En las últimas tres décadas hemos tratado de lograr una metamorfosis, pero no lo hemos podido lograr. Hemos tenido el adjetivo de “país en vías de desarrollo”, “emergente” y “subdesarrollado”, sin poder salir del purgatorio económico.
Nuestra meta, debería se poder llegar más allá de esos epítetos, pero la realidad indica que no existe un visión en común como familia, y esto deriva en que cada administración, generaciones y sociedad no creamos una morph, en una estructura real con miras hacia el futuro desde un punto de vista de crecimiento en conocimiento, tecnología, económico y evolutivo en el ser, siendo nuestra falta de osis en acciones concretas y reales. A todo le queremos condimentar con demagogia.
2021 debió ser la parte del asentamiento de las bases para el futuro al igualar a todas las economías en cuanto a la movilidad de las personas, productos y relaciones comerciales locales o exteriores.

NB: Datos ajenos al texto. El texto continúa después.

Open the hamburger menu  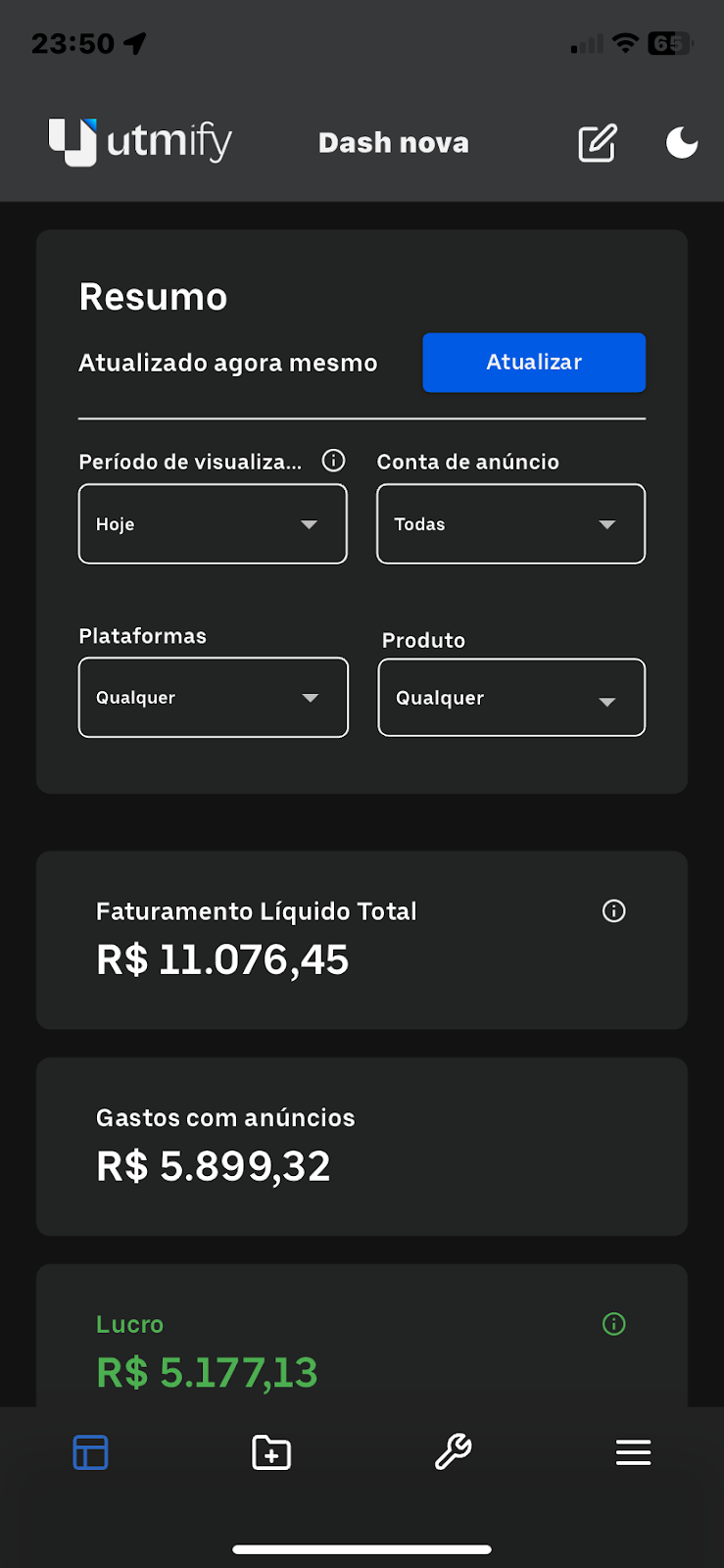[634, 1452]
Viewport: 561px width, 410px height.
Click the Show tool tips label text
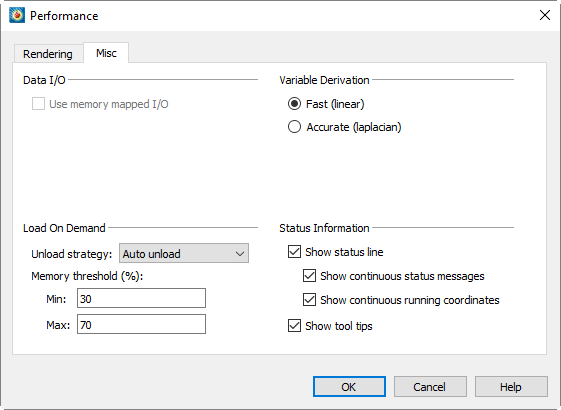coord(338,326)
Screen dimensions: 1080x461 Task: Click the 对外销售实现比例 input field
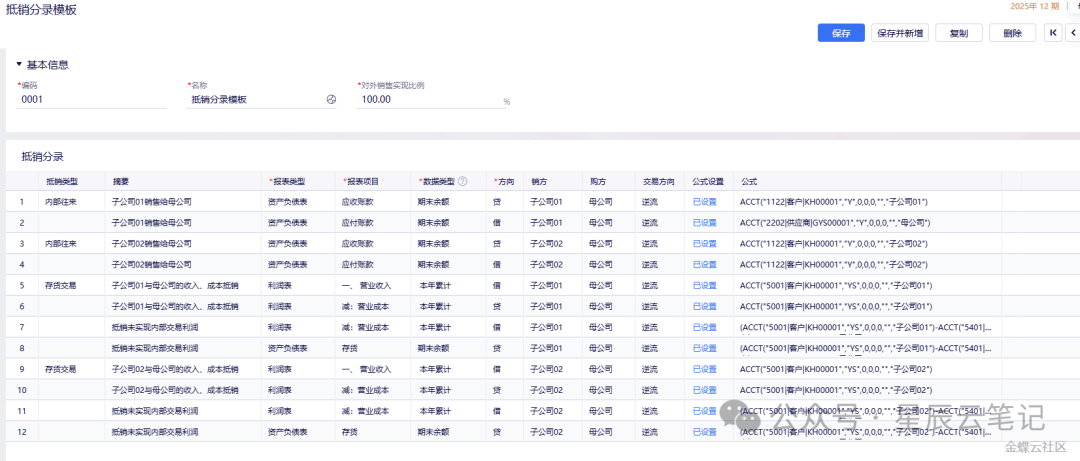(x=428, y=100)
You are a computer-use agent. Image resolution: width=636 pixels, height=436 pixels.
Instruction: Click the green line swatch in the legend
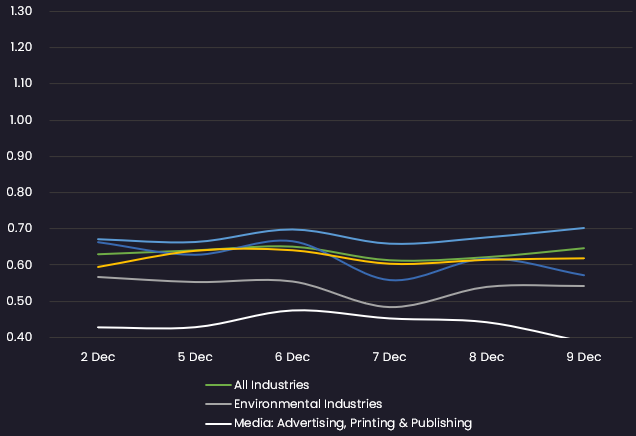coord(217,385)
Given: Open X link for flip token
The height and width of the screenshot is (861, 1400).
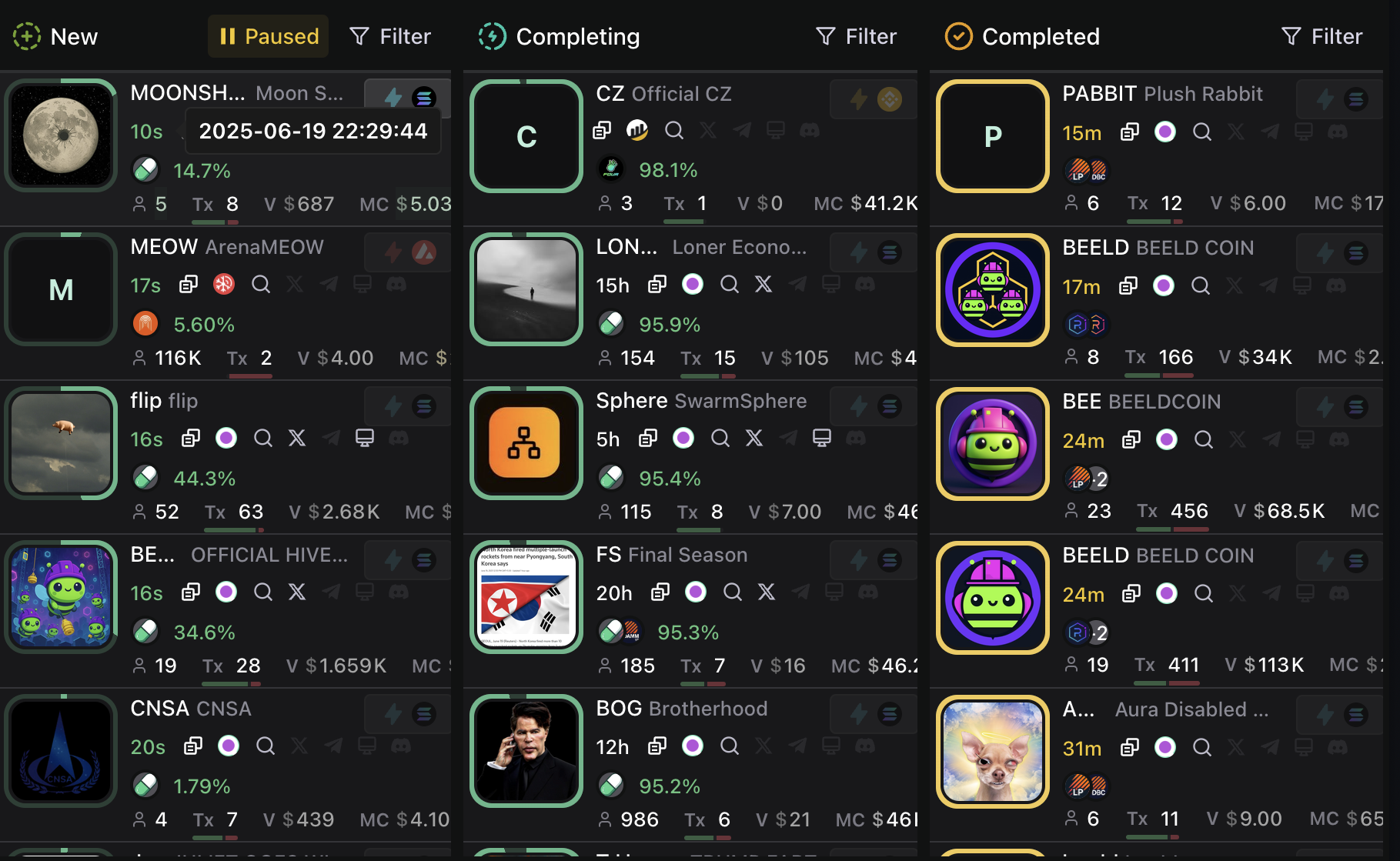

Las naciones que han podido salir en forma rápida han sucedido aquellos países que supieron adaptar su misión de largo plazo anterior a una visión del mediano, dejando en el corto plazo a la adaptación rápida, para poder hacer frente ante cualquier cambio económico principalmente.
En 2022 tendremos un dinero más caro para usarlo, inflación estacionaria, inversiones en nuevos sectores, como la recuperación o eliminación del dióxido de carbono, mejorar la calidad del aire, nuevas fuentes de conocimiento para el futuro y empleado nuevas tecnologías. A partir de este tiempo tendremos a economías camaleónicas, y que dejarán a un lado la demagogia ideológica-política, al requerir al dinero por el colapso de su economía, derivado de la falta de una propia innovación tecnológica. En esta coyuntura se deben realizar nuevos acuerdos comerciales cuyo objetivo deberá ser la aceleración del futuro en el presente, el cual requería cantidades de dinero, y que dependerán, si hay una correlación entre la inversión pública y privada. Hacerlo por una sola vía, crearía colapsos, y retrasos. El mundo será más regulado bajo hábitos concisos del cómo, y antepondrán no una ideología social en el individuo, sino proporcionar las herramientas necesarias para poder ser parte del futuro energético.
2020 puso en igualdad de circunstancias a todo el mundo al parar a las economías. Muchos aprendieron y se adaptaron; otros solo se enfrascaron en pelear sus luchas internas y con ellos limitando la metamorfosis para ser un país en desarrollo.
Una larva se transforma en mariposa en forma natural, y un país lo realiza por su metamorfosis con base en su sociedad con sentido común, y no por una demagogia ideológica-política.
El dinero no es la felicidad, pero es el valor que hemos puesto para tener conocimiento en el tiempo-espacio.